The young woman from Madrid, known only as la víctima, “the victim,” in local media, was 18 then when she alleges she was raped by five men in the early morning hours of July 7, 2016. She’d gone to Pamplona for the Running of the Bulls — the city’s celebrated and testosterone-fueled tradition of “bullfights, street dancing ... and much drinking of strong Spanish wine,” as immortalized by one American superfan.
According to her testimony, she’d lost sight of the friend she’d traveled with and ended up making her way toward the car, which they'd planned on spending the night in. When a group of five male friends from Seville, strangers to her until then, struck up a conversation and suggested accompanying her to the vehicle, she accepted. At some point while they twisted their way down the dark streets, they led her to a doorway, pulled her in and took turns raping her, she said. When they’d finished, they seized her phone and left. After some time, she got dressed, sought help and reported the rape. It was only later after she’d pressed charges, and a trial was underway, that she discovered the men had filmed the act on their phones and shared the videos in their WhatsApp group.
The meat and bones of the retelling over, Navarre district attorney Elena Sarasate suddenly veered into new territory. “You seem to be a pretty social and extroverted young person,” she stated before the tribunal. “Do you usually post on social media?”
“Yes,” the young woman replied. “But I’m not going to post pictures of myself crying. I’m trying to lead a normal life. I’m not going to post a picture of myself on social media crying so that everyone can ask, ‘What happened to that girl?’ No. I’m going to continue living normally, and what I normally do is post pictures of myself out partying.”

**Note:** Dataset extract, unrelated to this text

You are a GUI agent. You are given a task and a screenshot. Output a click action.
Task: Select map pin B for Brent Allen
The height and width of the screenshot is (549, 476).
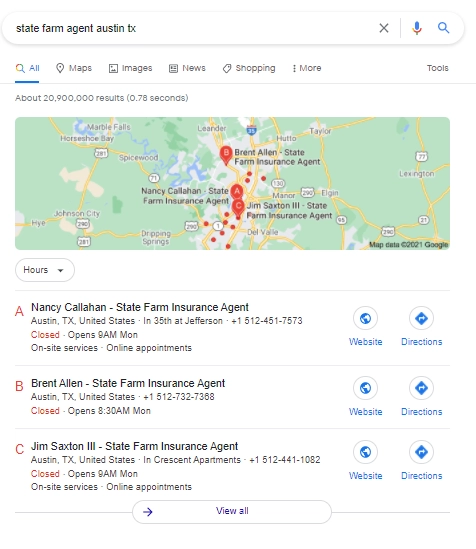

What would appear to be an unusual turn in the woman’s testimony — her social media habits — has become the crux of the case known as La Manada, or “The Wolf Pack,” after the five accused men’s WhatsApp group name. In a bid to prove the young woman was not raped but consented to having group sex, the men’s defense hinges on proving she did not suffer any trauma following the sex act, which they’ve chiefly done by presenting social media posts showing her out with friends, knocking back a few drinks, or sharing content of an ostensibly sexual nature.
To the prosecution and feminist collectives the country over, the defense’s tactic is an age-old trope with new technological trappings — an updated version of “She was asking for it because she wore a miniskirt.” For the defense, it’s a necessary method designed to reflect the plaintiff’s psychological makeup. The trial ended in late November, and a verdict is still pending. If found guilty, the accused could each face up to 25 years and nine months in prison. The decision will have far-reaching implications. How much can social media reflect a person’s psychology or establish a motive? And should that content be admitted in a court of law?"